L’America riscopre il re dollaro

Donald Trump, il presidente più indisciplinato nella storia degli Usa, ha a sua disposizione l’arma economica più affidabile del pianeta: il dollaro. I banchieri di Wall Street lo chiamano «il paradosso-Trump»: il fenomeno bizzarro per cui i capricci via Twitter del Donald scombussolano e spaventano gli investitori ma la moneta americana spadroneggia sui mercati internazionali.
La Casa Bianca è fonte continua di litania di scandali, esternazioni e guerre commerciali (sia vere che minacciate) ma la risposta di governi, fondi e banche di mezzo mondo fino ad ora è stata sempre la stessa: comprare più dollari.Un paio di settimane fa, l’indice Ice, che misura la «forza» del dollaro contro le altre monete di punta, ha raggiunto il livello più alto in un anno. Tra gennaio e giugno, il «greenback» – «il bigliettone verde» nello slang americano – ha guadagnato più del 5% nei confronti dell’euro e quasi l’8% sullo yen giapponese – gli altri due pretendenti al trono di moneta-principe della finanza internazionale. Il caos in Turchia ha esacerbato queste tendenze, scatenando una fuga dei capitali dai Paesi emergenti verso la sicurezza del dollaro. 
È un effetto-domino che non si trova su nessun libro di testo economico. In teoria, le monete sono le cartine di tornasole della stabilità di un governo agli occhi degli investitori internazionali. Un Paese spaccato come gli Usa, con una leadership indecisa e spesso incoerente non dovrebbe instillare molta fiducia tra i signori e signore del denaro.Il dominio del «Re Dollaro» ha effetti significativi sia all’interno che all’esterno degli Stati Uniti perché conferisce a Trump super-poteri economici e indebolisce l’Europa, la Cina e i Paesi in via di sviluppo.
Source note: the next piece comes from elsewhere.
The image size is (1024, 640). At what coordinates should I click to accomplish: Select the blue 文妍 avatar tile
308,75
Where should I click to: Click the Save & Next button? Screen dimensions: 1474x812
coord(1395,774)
Va detto che una moneta forte non è proprio un letto di rose per un’economia: le esportazioni perdono, l’inflazione sale e le multinazionali soffrono. Ma se il dollaro rimane a questi livelli, i grandi flussi di capitale continueranno a dirigersi dalle parti di Trump, rinforzando la superpotenza americana e permettendo al presidente di fare la voce (ancora più) grossa con rivali quali la Cina e l’Unione europea.
Ovviamente, Trump ha detto che la performance del dollaro è merito suo. «Temo che la nostra moneta stia diventando troppo forte ed è, in parte colpa mia, perché la gente ha molta fiducia in me», ha detto al Wall Street Journal in aprile, con tipica umiltà. La realtà è molto diversa. Il motivo principale per la crescita del dollaro è che l’economia Usa è in grande spolvero. Nel secondo trimestre, gli Stati Uniti sono cresciuti del 4,1% – il ritmo più alto in quasi quattro anni. La zona-euro, per contro, è cresciuta al 2,1%. In macro-economia, questa è la differenza tra la maglia rosa e la maglia nera. E il dollaro gode anche del suo status di moneta sovranazionale. Nove su dieci transazioni sul mercato dei cambi mondiali sono in dollari e più del 60% di riserve delle banche centrali del Pianeta sono denominate in dollari. Senza il bigliettone, si può far poco nel commercio internazionale.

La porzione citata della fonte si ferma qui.